*** Record extracts ***

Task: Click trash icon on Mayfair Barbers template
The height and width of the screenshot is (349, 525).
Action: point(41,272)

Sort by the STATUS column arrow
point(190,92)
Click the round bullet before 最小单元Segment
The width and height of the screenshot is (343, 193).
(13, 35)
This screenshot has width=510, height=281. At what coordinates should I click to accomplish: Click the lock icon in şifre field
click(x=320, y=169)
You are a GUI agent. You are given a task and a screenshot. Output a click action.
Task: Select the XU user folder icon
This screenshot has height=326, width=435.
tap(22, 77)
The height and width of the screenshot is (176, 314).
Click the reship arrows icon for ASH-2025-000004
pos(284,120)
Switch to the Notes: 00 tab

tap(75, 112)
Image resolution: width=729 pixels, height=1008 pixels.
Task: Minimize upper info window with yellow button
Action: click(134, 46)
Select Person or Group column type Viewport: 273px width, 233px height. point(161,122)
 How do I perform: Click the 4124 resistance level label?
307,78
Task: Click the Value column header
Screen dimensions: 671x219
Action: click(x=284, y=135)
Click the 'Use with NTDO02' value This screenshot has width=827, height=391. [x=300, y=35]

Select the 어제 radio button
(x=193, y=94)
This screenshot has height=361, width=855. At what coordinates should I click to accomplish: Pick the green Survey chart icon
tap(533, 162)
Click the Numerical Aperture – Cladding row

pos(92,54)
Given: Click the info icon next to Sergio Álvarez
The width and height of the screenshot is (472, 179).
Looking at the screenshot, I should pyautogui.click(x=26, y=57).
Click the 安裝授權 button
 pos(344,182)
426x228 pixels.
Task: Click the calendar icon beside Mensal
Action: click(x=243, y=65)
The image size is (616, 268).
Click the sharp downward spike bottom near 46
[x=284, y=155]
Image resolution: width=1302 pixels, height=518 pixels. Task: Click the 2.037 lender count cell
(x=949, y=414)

***

Problem details: Each line from the one with "Click the 安裝授權 button" through the end of the entries above must be set down exactly, both end lines included, and no other line may appear.

Result of this task:
Click the 安裝授權 button
 pos(344,182)
426x228 pixels.
Task: Click the calendar icon beside Mensal
Action: click(x=243, y=65)
The image size is (616, 268).
Click the sharp downward spike bottom near 46
[x=284, y=155]
Image resolution: width=1302 pixels, height=518 pixels. Task: Click the 2.037 lender count cell
(x=949, y=414)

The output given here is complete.